Bu gibi senetlerin alım satımını yapmak tamamen ayrı bir husustur ve "Borsabazlık"tır. Bu yüzden asli işini ve ticaretini ihmal edip, ekran karşısında borsadaki gelişmeleri heyecanla takip ederken büyük maddi sıkıntılara ve hatta iflaslara maruz kalan nice kimseleri bilmekteyiz.
Bu mevzuda dini bilgi ve akademik belgeye sahip Prof. Hamdi Döndüren'in İslâmi Ölçülerle Ticaret Rehberi adlı eserinin 285-286. sayfalarından bazı pasajları aşağıya alıyorum.
Hisse senetlerinin, hazine bonosu ve tahvil gibi menkul değerlerin alım-satımının yapıldığı menkul kıymetler borsası faaliyetleri birtakım aracı kuruluşlar eliyle yürütülmektedir. Bunların brocer adı verilen memurları, borsa içindeki alım-satımları arz ve talep dengesine göre günlük borsa fiyatlarını oluşturmaktadırlar. Kimi zaman bir şirketin işlerinin bozulduğuna dair çıkarılan yalan bir haber, bir anda ona ait hisse senetlerinin değerini düşürmekte, bir diğeri için çıkarılan olumlu uydurma haber de onun hisse senetlerinin değerini yükseltmektedir. Borsa muameleleri sürekli olarak bu çeşit spekülasyonlara açıktır. Aracı kuruluşlar çeşitli şehirlerde acente ve temsilcilikler açmaktadırlar. Borsalarda, fiyatları düşürmeye veya yükseltmeye çalışarak kazanç sağlama işine "borsa oyunu" denir.
Diğer bir husus da, temsil ettiği servet meşru olmayan ya da tahvillerde olduğu gibi, faizli menkul kıymetleri de satmak caiz olmadığı gibi, bunların faizli kredi kullanımı yoluyla alım-satımının da caiz olmadığında şüphe yoktur. Diğer yandan, aracı kuruluşların ve bunların temsilcilerinin borsa oyunlarıyla hisse senedi arz ve talep dengesini bozmalarının büyük ölçüde kul haklarının yenmesine yol açtığı açıktır.
2010 - Soru: Kız öğrencilerin ilim öğrenmeleri farz. Ancak ilim öğrenmek için gittikleri okulda başlarını açma zorunluluğu var.

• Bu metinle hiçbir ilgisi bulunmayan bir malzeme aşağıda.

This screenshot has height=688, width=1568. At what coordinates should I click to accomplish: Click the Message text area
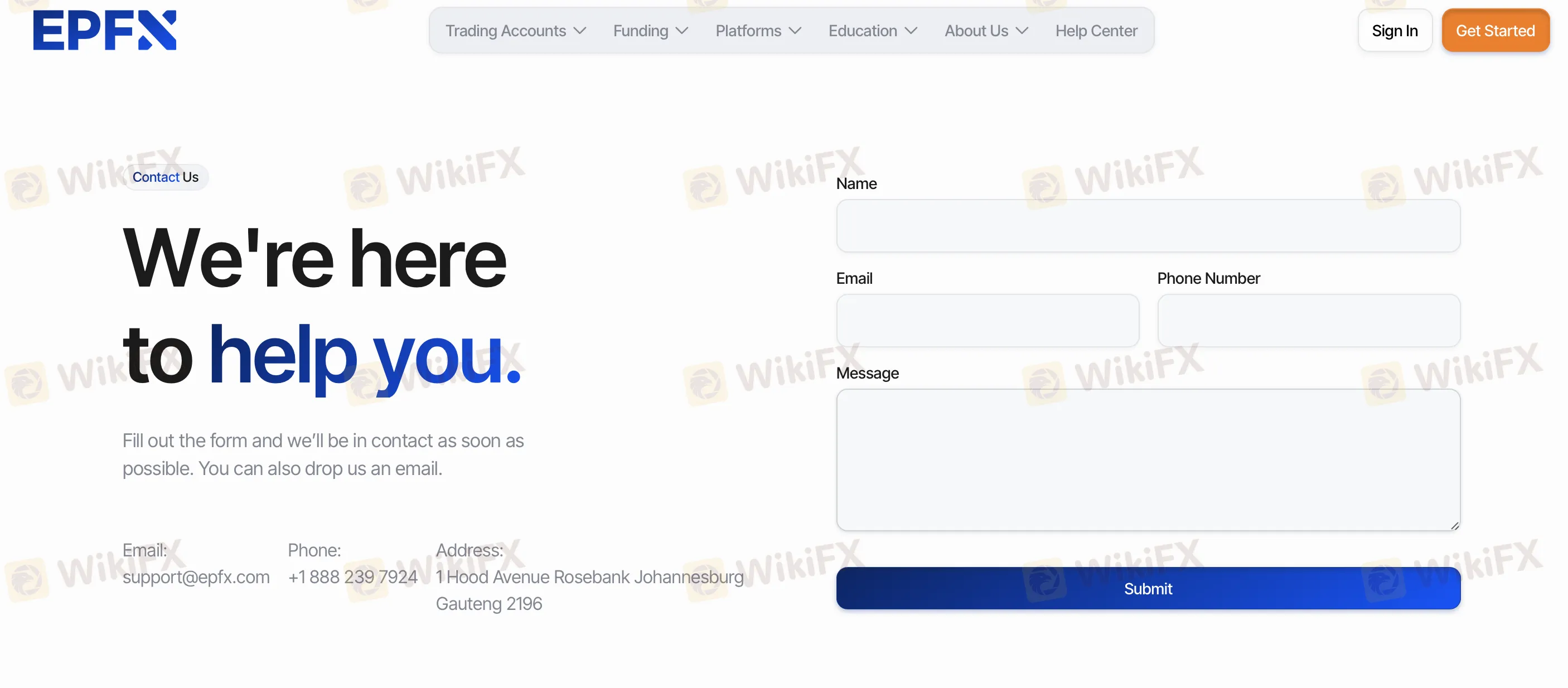[x=1148, y=459]
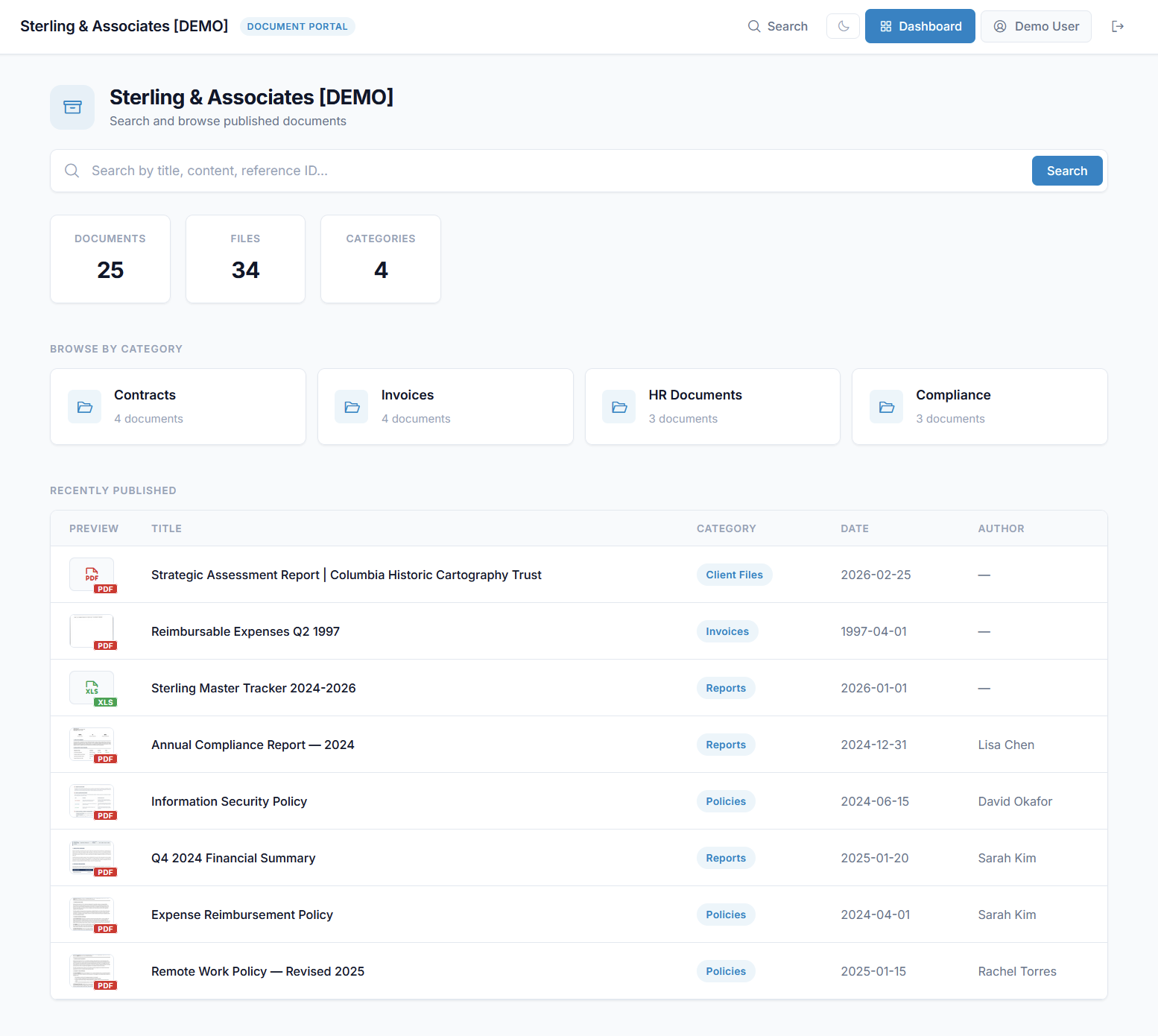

Bu zorunluluk karşısında başlarını açıp okula devam etmeleri caiz midir?
Cevap: Her Müslümanın bilmesi zaruri olan dini bilgileri öğrenmek, erkek ve kadın herkese farzdır. Mantık, matematik gibi diğer ilimleri öğrenmek ise mubahtır. Bu noktayı belirttikten sonra, İslâmi ölçüleri ihmal etmemek kayıt ve şartıyla kızların tahsil yapması caizdir. Tahsil yapmak için başını açmak zorunda kalıyorsa, Allah Teâlâ'nın örtmeyi emrettiği başını, kulların açmasını istemesi üzerine iyi düşünmelidir. Allah (cc), yarattığı insanı kendisine kul olması için halketmiş ve dünya hayatıyla ilgili tercihlerini bu çerçeve içerisinde vermesini tavsiye etmiştir.